AVAILABLE DATA section start

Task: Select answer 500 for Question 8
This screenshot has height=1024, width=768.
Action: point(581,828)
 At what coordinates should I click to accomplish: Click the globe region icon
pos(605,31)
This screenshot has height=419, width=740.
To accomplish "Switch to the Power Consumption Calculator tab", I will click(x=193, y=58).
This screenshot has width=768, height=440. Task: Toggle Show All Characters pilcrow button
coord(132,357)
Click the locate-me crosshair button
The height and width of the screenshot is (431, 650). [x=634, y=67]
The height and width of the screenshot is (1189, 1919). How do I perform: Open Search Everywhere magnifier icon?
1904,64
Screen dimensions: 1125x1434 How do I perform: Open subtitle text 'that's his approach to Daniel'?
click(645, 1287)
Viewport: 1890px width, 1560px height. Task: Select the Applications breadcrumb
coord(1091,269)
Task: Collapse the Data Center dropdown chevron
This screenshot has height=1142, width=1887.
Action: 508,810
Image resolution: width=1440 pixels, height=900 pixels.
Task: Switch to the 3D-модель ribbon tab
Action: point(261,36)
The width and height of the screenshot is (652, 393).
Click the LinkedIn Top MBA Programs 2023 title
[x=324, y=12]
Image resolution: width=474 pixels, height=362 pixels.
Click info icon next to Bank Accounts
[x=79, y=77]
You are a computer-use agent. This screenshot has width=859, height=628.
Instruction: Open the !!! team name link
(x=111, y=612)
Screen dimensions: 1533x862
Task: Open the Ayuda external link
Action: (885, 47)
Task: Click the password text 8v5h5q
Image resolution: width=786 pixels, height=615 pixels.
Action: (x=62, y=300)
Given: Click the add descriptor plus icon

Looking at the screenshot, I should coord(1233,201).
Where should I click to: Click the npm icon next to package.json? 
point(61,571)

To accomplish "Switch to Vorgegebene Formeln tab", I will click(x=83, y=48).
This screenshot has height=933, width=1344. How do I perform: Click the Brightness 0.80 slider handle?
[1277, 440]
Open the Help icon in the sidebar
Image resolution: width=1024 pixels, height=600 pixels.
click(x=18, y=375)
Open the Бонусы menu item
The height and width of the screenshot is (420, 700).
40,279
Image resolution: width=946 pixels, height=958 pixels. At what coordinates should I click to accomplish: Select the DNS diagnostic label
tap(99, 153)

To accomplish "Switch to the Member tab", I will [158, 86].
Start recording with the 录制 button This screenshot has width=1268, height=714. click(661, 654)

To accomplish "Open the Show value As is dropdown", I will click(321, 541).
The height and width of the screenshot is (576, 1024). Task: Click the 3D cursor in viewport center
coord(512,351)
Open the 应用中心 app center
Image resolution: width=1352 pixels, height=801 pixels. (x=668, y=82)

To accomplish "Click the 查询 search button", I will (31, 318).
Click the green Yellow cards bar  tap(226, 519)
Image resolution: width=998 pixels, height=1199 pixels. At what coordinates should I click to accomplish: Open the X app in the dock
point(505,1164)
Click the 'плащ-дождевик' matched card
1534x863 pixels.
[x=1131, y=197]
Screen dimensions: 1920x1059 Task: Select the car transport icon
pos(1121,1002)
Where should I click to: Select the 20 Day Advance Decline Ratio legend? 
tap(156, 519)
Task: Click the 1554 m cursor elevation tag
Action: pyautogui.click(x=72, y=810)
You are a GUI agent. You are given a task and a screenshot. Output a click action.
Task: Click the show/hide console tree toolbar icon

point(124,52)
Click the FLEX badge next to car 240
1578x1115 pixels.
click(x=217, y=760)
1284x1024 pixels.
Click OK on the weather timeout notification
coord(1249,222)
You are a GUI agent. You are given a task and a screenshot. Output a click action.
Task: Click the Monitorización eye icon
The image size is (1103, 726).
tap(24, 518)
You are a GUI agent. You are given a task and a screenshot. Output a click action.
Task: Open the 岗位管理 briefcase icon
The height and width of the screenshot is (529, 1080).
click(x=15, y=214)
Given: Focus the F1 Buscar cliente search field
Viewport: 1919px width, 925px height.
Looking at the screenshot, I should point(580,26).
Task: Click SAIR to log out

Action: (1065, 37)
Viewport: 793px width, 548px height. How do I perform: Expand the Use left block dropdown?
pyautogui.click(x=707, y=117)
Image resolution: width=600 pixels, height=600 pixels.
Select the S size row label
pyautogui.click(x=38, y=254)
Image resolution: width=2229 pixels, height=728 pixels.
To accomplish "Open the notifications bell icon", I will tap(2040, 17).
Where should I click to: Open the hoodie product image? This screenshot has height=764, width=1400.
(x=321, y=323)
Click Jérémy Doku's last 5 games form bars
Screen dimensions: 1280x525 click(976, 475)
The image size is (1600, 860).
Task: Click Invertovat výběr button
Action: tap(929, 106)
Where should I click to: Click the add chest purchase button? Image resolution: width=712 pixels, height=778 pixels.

AVAILABLE DATA section end

ASSIGNMENT:
Wherever the word "will" appears in the listing above, copy the whole line.

ANSWER SPACE:
To accomplish "Switch to the Power Consumption Calculator tab", I will click(x=193, y=58).
To accomplish "Switch to Vorgegebene Formeln tab", I will click(x=83, y=48).
To accomplish "Switch to the Member tab", I will [158, 86].
To accomplish "Open the Show value As is dropdown", I will click(321, 541).
To accomplish "Click the 查询 search button", I will (31, 318).
To accomplish "Open the notifications bell icon", I will tap(2040, 17).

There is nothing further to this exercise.